The law gives the Maryland Economic Development Corp. the authority to sell revenue bonds to finance the purchase of horse-racing assets located in Maryland that are owned by Magna Entertainment Corp., a Canadian company, which filed for bankruptcy protection on March 5.
The new law also permits bonds to be sold to cover condemnation expenses if the state can legally take control of the assets in an eminent domain claim. Other Magna assets included under the law are Pimlico Race Course in Baltimore, which hosts the Preakness, Laurel Park, and the Bowie Race Course Training Center.
MEDCO and state officials could not estimate how many bonds would need to be issued, saying only that the law preserves the right to issue the bonds and that no bond sale is imminent.

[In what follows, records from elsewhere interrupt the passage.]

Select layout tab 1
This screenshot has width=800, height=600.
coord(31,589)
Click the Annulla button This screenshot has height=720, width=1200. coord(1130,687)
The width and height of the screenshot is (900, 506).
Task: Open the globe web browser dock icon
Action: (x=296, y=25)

"The state wants to be prepared to do all that it can do to protect the Preakness and keep it in the state of Maryland," said Robert Brennan, MEDCO's executive director. The necessity for a bond sale might not be decided until July, he said.
The Preakness generates more than 20,000 jobs and has a $1.5 billion economic impact on the state, according to the governor's office. Other states are eager to host the event and Magna might be able to get a better price if it sold the race to one of them, Brennan said.
The state has a right of first refusal clause with Magna, meaning the company must offer to sell the assets to Maryland first before offering them to other buyers. But it is unclear if this clause, which has been in place since 1992 before Magna took control of the assets, is still valid now that Magna is in bankruptcy.
"When a business is in bankruptcy, they are not exempt from state regulation and policy," Brennan said. A bankruptcy hearing, scheduled for April 20, could decide if the right of first refusal clause stands, said a spokesperson for O'Malley. But it also is unclear if the new state law would have significance in the federal bankruptcy court in Delaware, where Magna is incorporated.
Brennan said an eminent domain claim is unlikely and that any buyer probably would keep the Preakness in Maryland. "We want to be positioned so that if we don't have a friendly buyer, we have the abilities to make sure we can do what we need," he said.
A Magna spokesperson could not be reached for comment.